Problem details
Which lines in the entries below contain the string "pyautogui", with case counting? Copy each of those lines in full.

Input data
┄┄┄┄┄┄
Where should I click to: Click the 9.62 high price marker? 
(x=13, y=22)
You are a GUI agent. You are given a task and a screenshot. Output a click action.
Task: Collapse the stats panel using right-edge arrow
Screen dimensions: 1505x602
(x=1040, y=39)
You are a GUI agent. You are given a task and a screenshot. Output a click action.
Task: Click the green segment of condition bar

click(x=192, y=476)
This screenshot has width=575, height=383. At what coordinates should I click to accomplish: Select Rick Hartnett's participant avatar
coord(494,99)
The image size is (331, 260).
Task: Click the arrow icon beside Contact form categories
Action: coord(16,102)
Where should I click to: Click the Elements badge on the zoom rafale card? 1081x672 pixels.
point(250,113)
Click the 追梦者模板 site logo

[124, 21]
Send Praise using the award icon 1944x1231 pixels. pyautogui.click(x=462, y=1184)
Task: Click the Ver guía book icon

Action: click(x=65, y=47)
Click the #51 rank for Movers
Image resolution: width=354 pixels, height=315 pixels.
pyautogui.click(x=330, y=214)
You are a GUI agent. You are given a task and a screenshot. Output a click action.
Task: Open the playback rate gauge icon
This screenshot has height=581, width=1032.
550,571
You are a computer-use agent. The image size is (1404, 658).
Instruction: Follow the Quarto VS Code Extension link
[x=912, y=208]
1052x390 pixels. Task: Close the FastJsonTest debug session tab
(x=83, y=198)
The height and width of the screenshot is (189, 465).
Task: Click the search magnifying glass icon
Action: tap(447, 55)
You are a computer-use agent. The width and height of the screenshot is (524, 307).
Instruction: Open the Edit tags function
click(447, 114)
┄┄┄┄┄┄
Expected answer
Send Praise using the award icon 1944x1231 pixels. pyautogui.click(x=462, y=1184)
pyautogui.click(x=330, y=214)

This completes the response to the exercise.